■ Description of the task ■
Return exactly the lines from the one containing "The image size is (1427, 451)." through the end of the material below, and leave the images out.

■ Records for the exercise ■
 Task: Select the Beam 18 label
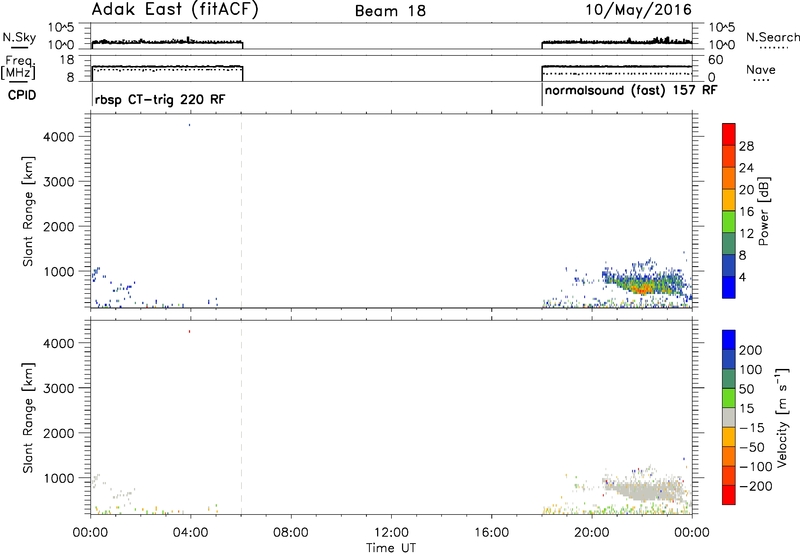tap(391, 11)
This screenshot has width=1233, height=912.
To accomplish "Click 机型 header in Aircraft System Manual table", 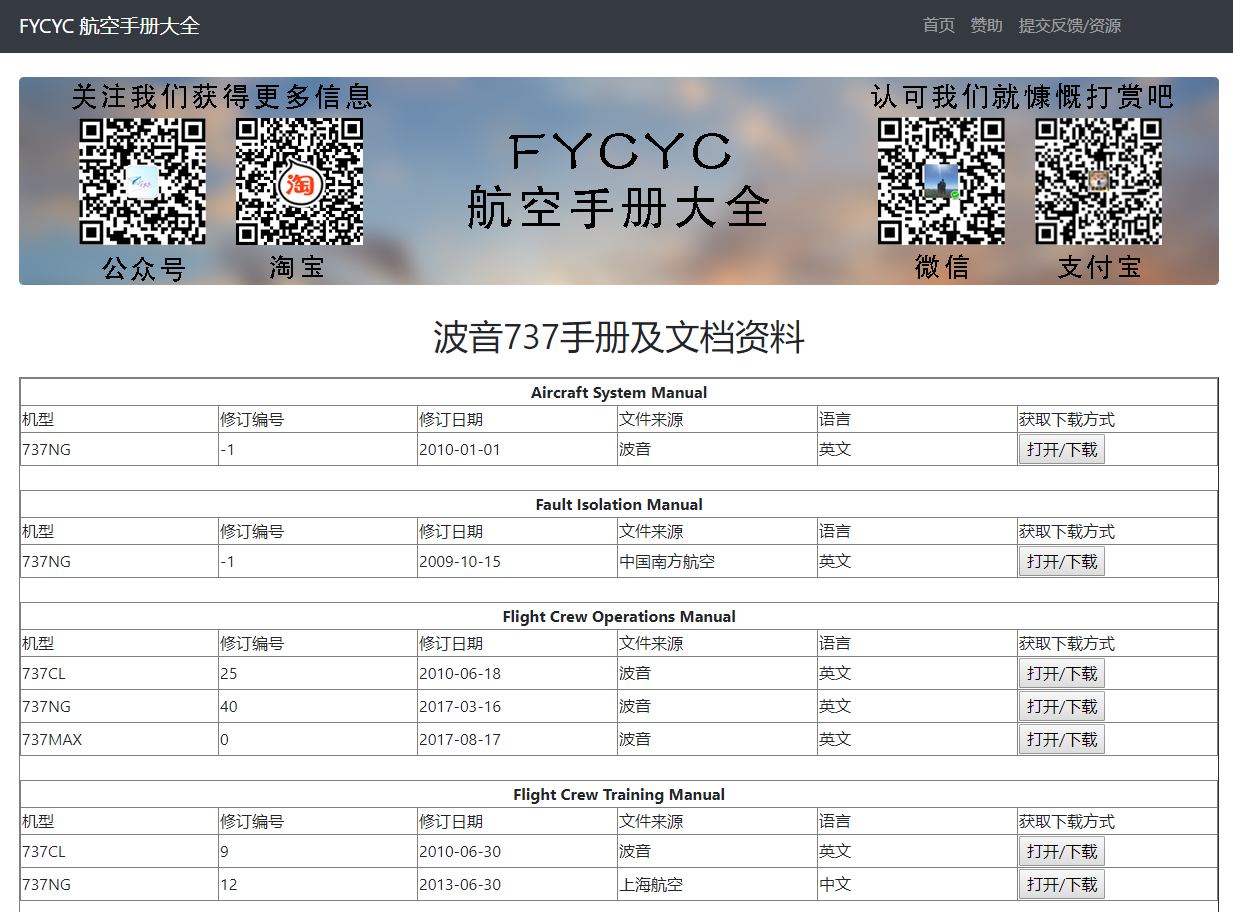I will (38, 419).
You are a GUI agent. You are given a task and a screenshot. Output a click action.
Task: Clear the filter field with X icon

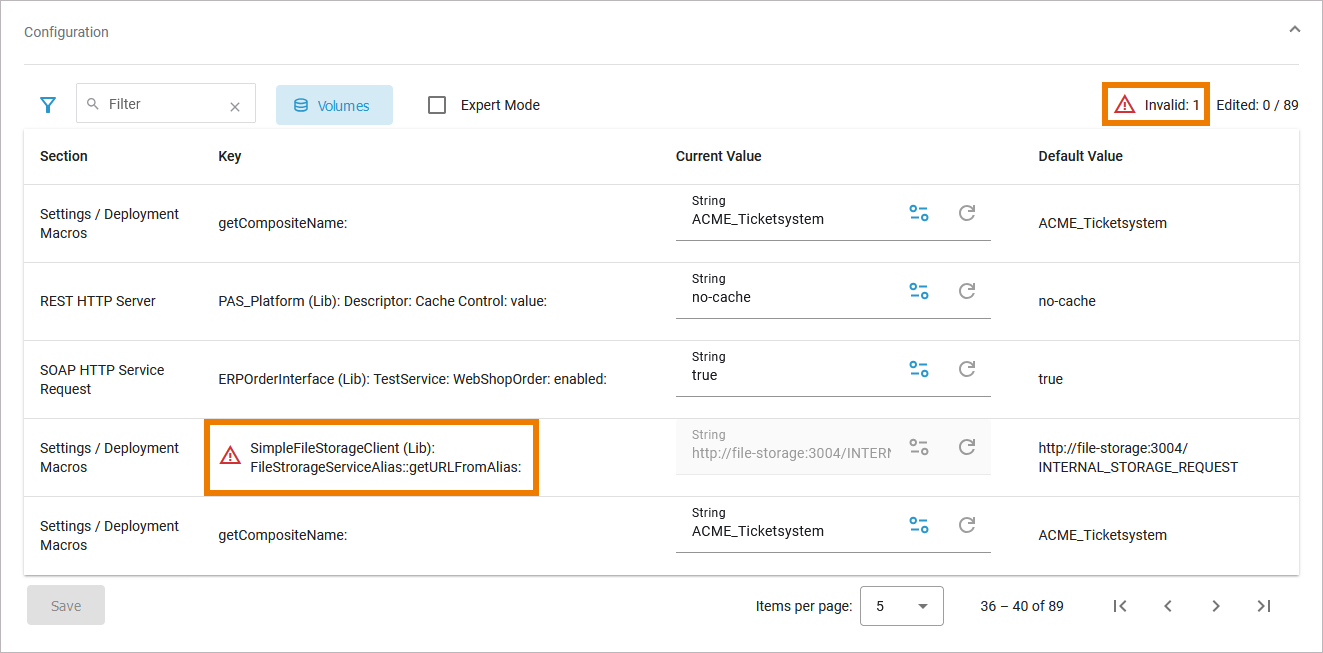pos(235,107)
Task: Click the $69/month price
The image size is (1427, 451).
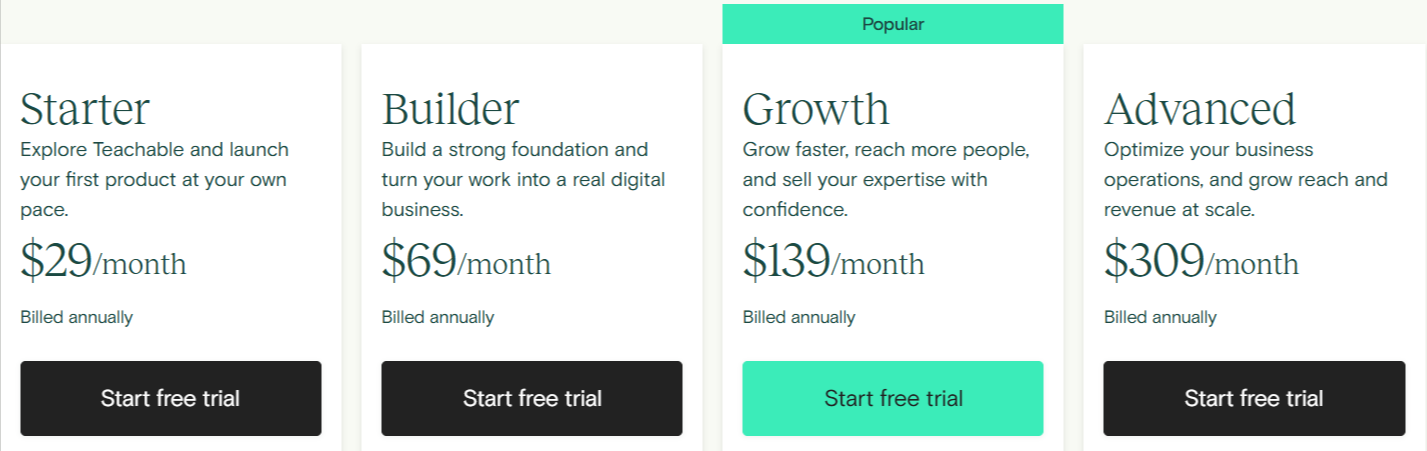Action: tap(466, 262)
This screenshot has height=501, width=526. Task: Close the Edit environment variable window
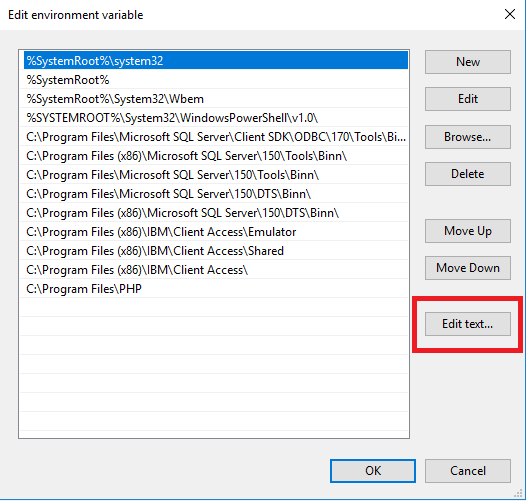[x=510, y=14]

■ Output ■
The image size is (1427, 451).
Action: tap(466, 262)
This screenshot has height=501, width=526. Task: Close the Edit environment variable window
[x=510, y=14]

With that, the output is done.